Maybe im too biased due to working in a particularly inefficient domain, but you would be surprised how much work can be automated in your average back office.
Much of the operational work is following set process and anything out of that is going to up the governance chain for approval from some decision maker.
LLM based solutions actually makes less errors than humans and adhere to the process better in many scenarios, requiring just an ok/deny from some human supervisor.
By delegating just the decision process to the operator, you need way less actual humans doing the job. Since operations workload is usually a function of other areas, efficiency gains result in layoffs.

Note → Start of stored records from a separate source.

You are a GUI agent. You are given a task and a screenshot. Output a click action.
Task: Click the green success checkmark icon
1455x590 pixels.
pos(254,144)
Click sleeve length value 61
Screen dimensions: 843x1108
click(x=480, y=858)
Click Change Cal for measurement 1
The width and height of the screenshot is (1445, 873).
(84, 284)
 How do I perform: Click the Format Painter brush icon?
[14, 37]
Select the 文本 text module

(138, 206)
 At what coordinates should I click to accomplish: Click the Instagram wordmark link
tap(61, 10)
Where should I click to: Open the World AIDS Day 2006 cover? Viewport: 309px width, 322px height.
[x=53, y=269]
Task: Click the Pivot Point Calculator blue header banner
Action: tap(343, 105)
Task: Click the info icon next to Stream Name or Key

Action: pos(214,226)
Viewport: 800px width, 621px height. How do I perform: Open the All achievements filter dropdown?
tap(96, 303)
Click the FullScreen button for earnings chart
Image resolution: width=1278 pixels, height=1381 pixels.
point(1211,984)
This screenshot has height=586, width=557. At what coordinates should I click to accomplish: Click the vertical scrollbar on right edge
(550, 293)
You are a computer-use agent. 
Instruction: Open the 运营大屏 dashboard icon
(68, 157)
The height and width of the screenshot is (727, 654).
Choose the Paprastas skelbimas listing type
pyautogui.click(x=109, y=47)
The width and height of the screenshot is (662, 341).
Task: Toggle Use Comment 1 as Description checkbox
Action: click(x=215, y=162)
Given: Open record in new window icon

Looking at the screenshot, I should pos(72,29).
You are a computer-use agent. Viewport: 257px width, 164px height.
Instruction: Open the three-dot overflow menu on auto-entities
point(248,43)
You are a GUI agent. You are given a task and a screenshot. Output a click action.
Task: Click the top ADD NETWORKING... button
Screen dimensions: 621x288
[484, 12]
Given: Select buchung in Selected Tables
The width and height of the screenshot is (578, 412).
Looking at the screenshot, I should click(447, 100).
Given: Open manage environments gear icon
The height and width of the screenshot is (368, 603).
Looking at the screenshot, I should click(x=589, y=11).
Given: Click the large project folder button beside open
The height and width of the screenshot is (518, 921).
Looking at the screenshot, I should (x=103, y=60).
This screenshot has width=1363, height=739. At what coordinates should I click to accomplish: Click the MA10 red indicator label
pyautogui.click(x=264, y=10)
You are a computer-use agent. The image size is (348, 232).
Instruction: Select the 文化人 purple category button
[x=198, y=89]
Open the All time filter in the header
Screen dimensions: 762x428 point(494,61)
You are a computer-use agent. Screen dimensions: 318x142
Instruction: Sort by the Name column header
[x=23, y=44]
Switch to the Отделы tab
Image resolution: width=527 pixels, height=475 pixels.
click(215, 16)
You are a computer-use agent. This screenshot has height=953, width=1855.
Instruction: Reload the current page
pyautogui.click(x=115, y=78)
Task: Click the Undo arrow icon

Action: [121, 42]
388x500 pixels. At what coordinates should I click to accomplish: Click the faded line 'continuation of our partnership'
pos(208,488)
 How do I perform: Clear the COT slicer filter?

> Maybe im too biased due to working in a particularly inefficient domain, but you would be surprised how much work can be automated in your average back office.
> Much of the operational work is following set process and anything out of that is going to up the governance chain for approval from some decision maker.
Oh that's very interesting! Thank you for the insights!
> Trust me, this is a work in progress. Right now most corporations do not have their data organized and structured well enough for this to be possible, but there is a lot of heat and money in this space.
This is exactly what people were saying a decade ago when everyone wanted data scientists, and I bet it's been said many times before in many different contexts.
Most corporations still haven't organised and structured their data well enough, despite oceans of money being poured into it.
> will shrink the optimal team size, but I don't expect the jobs to actually go away
If they've shrunk the team size, that means some jobs (in terms of people working on a problem) will have gone away. The question is, will it then make it cheap enough to work on more problems that are ignored today, or are we already at peak problem set for that kind of work?
Spreadsheets and accounting software made it possible to have fewer people do the same amount of work but it ended up increasing the demand of accountants overall. Will the same kind of thing happen with LLM-assisted workloads, assuming they pan out as much as people think?